The Dodd-Frank Financial Reform Act as well as other recent changes to regulations, including those initiated through the Consumer Financial Protection Bureau (CFPB) has added additional emphasis to the impact of penalties and negative sanctions. These regulatory directives, including the SAFE Act, have been put into place to spotlight the seriousness with which these issues are viewed. There is still an element in the industry that chooses to cling to old ideas and attitudes about dealing with compliance issues. The following are some fallacies related to understanding compliance and how it is managed.

1. Our Attorney Should Be Able to Manage Compliance

Response: If your attorney has compliance certifications or experience, then he/she may well be able to handle your compliance questions and issues. Many credit union managers assume that because someone is an attorney, they have added knowledge of compliance and related situations. Unless that person has had the additional training and experience, this is not the case.

2. Our Internal Auditor Also Serves as Our Compliance Officer

Response: The question you should ask yourself is, “Can an auditor audit their own work?” The Compliance area is subject to audit in the same manner as lending, deposits, accounting and other operational areas. Additionally, as in the discussion of attorneys (above) and compliance, an audit background does not necessarily imply compliance knowledge. Many auditors work with compliance issues, however unless there is specific training, you cannot assume compliance knowledge or expertise. The appointment of a compliance officer is a requirement of the USA PATRIOT Act. That person should independent and have authority to perform their duties.

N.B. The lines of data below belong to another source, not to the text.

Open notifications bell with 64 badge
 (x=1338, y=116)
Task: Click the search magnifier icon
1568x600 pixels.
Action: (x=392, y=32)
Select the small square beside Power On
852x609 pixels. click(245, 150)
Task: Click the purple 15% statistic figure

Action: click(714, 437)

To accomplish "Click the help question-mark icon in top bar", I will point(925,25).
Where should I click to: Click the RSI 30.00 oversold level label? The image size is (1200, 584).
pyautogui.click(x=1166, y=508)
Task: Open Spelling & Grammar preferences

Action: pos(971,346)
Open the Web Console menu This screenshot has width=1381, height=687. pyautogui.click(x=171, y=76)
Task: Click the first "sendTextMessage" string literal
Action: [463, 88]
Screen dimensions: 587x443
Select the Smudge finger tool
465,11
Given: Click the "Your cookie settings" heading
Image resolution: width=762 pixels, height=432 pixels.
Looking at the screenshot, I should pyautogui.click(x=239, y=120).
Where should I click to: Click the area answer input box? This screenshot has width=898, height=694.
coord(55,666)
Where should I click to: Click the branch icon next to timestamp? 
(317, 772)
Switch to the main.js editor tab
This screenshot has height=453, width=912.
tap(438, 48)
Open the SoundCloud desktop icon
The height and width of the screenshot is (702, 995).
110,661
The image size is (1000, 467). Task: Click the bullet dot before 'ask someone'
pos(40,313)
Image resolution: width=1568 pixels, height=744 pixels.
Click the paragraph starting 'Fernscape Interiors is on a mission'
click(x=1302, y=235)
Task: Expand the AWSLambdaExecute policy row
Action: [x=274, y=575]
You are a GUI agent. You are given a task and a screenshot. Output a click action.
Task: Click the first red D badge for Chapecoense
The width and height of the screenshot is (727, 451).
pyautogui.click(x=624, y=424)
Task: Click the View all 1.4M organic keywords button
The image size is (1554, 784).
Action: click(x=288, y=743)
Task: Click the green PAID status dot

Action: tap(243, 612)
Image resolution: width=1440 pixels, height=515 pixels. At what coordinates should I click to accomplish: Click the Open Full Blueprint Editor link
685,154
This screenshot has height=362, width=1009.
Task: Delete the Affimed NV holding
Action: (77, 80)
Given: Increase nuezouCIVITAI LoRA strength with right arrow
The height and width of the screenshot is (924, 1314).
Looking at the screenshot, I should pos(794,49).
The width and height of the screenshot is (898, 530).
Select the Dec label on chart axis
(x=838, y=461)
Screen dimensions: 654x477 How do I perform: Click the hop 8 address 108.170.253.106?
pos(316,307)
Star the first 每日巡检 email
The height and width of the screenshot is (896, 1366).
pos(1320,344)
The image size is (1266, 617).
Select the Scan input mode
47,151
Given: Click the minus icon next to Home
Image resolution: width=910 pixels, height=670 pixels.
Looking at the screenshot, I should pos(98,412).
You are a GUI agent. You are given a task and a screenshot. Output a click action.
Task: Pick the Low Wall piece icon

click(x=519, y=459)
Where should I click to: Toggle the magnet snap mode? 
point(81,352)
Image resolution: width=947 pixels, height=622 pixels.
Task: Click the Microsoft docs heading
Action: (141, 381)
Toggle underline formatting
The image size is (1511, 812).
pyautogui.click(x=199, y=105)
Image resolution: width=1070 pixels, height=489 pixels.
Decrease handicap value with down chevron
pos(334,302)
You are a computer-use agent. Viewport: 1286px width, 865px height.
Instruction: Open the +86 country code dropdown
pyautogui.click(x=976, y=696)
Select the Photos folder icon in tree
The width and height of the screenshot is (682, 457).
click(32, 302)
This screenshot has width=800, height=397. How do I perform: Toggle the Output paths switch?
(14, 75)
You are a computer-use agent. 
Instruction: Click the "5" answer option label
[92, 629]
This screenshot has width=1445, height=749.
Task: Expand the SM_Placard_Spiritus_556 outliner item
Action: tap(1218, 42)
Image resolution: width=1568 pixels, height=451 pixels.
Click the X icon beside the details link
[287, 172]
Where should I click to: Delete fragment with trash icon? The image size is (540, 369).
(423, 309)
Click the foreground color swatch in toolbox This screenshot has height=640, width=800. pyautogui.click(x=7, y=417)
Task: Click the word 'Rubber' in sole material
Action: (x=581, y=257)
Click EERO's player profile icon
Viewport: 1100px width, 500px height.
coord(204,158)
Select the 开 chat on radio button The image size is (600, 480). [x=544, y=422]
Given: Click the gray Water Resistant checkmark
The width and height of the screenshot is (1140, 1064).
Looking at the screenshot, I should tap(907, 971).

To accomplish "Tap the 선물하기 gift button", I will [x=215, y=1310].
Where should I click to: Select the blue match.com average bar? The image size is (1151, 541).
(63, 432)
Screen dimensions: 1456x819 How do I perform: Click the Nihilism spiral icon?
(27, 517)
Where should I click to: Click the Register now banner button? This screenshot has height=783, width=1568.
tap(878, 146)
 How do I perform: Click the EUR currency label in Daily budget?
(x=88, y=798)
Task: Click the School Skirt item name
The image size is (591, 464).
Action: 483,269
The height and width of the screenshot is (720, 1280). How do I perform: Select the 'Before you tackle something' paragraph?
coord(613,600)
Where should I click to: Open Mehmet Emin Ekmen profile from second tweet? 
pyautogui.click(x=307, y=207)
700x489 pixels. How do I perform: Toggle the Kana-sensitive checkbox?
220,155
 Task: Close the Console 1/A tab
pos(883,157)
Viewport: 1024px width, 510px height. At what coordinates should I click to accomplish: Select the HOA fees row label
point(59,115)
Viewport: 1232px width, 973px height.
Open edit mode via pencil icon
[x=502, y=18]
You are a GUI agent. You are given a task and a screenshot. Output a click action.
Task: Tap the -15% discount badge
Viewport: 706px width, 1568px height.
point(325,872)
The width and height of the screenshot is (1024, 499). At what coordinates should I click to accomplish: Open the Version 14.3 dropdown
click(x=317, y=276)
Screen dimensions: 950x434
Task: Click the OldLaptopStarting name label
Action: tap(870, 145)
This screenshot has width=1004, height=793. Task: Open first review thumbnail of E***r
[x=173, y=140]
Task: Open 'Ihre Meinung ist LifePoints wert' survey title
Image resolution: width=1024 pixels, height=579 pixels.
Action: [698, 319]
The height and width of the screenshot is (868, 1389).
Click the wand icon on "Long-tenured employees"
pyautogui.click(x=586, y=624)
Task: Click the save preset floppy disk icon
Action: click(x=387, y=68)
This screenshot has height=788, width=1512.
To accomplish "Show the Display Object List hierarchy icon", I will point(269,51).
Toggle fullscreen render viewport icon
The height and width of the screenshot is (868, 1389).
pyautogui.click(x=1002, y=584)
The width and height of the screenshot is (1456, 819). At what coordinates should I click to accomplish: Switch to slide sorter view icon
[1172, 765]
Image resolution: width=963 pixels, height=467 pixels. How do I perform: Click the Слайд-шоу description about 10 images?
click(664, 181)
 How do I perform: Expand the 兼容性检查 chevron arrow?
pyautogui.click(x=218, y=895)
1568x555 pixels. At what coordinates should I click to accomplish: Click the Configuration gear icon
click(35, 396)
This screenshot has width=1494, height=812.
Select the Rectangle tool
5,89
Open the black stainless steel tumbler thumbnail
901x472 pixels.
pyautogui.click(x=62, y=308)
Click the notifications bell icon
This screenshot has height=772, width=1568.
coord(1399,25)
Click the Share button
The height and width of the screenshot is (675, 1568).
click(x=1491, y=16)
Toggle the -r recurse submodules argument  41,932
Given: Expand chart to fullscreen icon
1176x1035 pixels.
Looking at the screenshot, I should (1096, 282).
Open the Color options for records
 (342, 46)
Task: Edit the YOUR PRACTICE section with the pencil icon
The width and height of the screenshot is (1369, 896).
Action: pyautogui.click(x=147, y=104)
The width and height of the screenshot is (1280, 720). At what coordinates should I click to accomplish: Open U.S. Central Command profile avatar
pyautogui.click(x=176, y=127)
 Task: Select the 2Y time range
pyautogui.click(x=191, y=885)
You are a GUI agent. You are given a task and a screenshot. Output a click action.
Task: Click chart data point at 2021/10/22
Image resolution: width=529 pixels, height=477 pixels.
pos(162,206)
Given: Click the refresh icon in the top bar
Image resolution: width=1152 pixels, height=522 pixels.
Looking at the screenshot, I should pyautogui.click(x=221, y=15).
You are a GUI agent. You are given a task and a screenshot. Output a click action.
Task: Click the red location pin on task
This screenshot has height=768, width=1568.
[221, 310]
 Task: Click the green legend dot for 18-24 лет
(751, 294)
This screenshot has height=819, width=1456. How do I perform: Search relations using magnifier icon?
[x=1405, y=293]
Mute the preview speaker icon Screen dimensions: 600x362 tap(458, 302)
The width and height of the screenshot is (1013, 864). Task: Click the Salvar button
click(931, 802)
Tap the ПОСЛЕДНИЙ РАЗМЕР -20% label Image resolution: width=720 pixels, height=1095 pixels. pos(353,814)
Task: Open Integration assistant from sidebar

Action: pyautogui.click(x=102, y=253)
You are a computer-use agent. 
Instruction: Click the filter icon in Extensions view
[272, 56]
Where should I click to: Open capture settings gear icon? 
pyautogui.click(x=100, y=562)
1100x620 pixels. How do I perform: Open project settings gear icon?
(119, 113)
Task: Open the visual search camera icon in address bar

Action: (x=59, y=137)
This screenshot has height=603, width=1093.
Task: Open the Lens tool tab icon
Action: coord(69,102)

3. That’s not a Problem, the Examiners Have Never Written It Up

Response: This mentality has turned on many credit union CEO’s and cost them valuable ratings points with examiners.Often, examiners (and auditors) will not catch violations due to a reduced scope examination (or audit) or time constraints. This does not prevent an examiner from coming in at a later date andwriting up that violation. This is a perfect reason for conducting self-audits within departments or supporting a solid internal audit program. If you can find problems within your credit union’s system, most regulations allow for “curing” (or fixing) the violation.

4. If Responsibility Isn’t delegated to One Person – The Examiners Can’t Hold Anyone Responsible

Responsible: Examiners, in general, want to have a single party to discuss issues with regarding various areas (ex., lending, deposits, compliance, accounting, etc.). Separating responsibilities in a way to makes the chain of command appear more complex than need be or overly confusing will elicit negative comments from examiners.

5. If I’m violating any regulations, I’ll just pay the fines and continue with what I’m doing.

Responsible: You may pay penalties once or twice but continued blatant disregard for regulations can result in additional sanctions (letters of understanding, cease and desist orders) or even more punitive measures (removal and prohibition orders, criminal charges – for gross negligence).